Tracking a single-node multi-GPU job#

To configure Neptune to track your single-node, multi-GPU distributed training job:

Create a new Neptune run only on the main process.

if __name__ == "__main__":
    ...
    rank = int(os.environ["RANK"])
    local_rank = int(os.environ["LOCAL_RANK"])
    ...
    net = nn.parallel.DistributedDataParallel(net, device_ids=[local_rank])
    ...
    run = (
        neptune.init_run()
        if rank == 0
        else None
    )

This ensures that you create and log metadata to a single run.

Log metadata only from the main process.

...

if __name__ == "__main__":
    run = (
        neptune.init_run()
        if rank == 0
        else None
    )

    ...

    if rank == 0:
        acc = ...
        run["metrics/valid/acc"] = acc

Expected outcome

All metadata of the training job is logged to the same run.

See example script

Logging to multiple instances of the same run#

You can initialize multiple run instances that log metadata to the same run by creating a custom run identifier.

You can then pass the custom ID to the custom_run_id argument of the init_run() function across all processes.

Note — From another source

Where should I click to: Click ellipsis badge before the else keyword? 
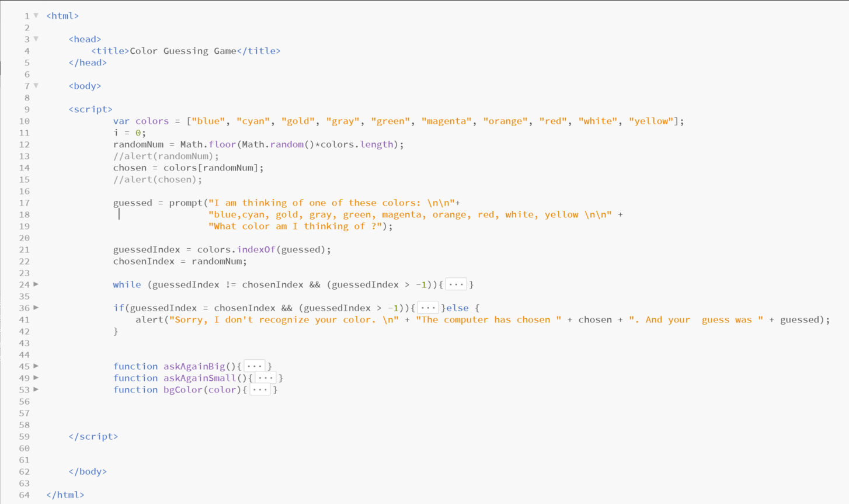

Initializing each run with the same ID ensures that all the metadata is ultimately logged to a single run.

if __name__ == "__main__":

    ...

    if rank == 0:
        custom_run_id = [hashlib.md5(str(time.time()).encode()).hexdigest()] # (1)!
        monitoring_namespace = "monitoring"
    else:
        custom_run_id = [None]
        monitoring_namespace = f"monitoring/{rank}"

    dist.broadcast_object_list(custom_run_id, src=0)
    custom_run_id = custom_run_id[0]

    run = neptune.init_run(
        custom_run_id=custom_run_id,
        monitoring_namespace=monitoring_namespace,
    )

    # Train model
    ...

Automatically create and broadcast custom_run_id to all processes.

See example script

Ubuntu macOS Windows

export NEPTUNE_CUSTOM_RUN_ID=`date +"%Y%m%d%H%M%s%N" | md5sum`

export NEPTUNE_CUSTOM_RUN_ID=`date +"%Y%m%d%H%M%s%N" | md5`

set NEPTUNE_CUSTOM_RUN_ID=`date +"%Y%m%d%H%M%s%N"`

For more instructions, see Set custom run ID.

Tracking a multi node DDP job#

This example shows how to configure Neptune for distributed training jobs that use multiple nodes or GPUs.

As for single-node training, the idea is to ensure that each run instance is initialized with the same custom run ID. This ensures that all the metadata is logged to the same run.

In each node, export the same NEPTUNE_CUSTOM_RUN_ID environment variable.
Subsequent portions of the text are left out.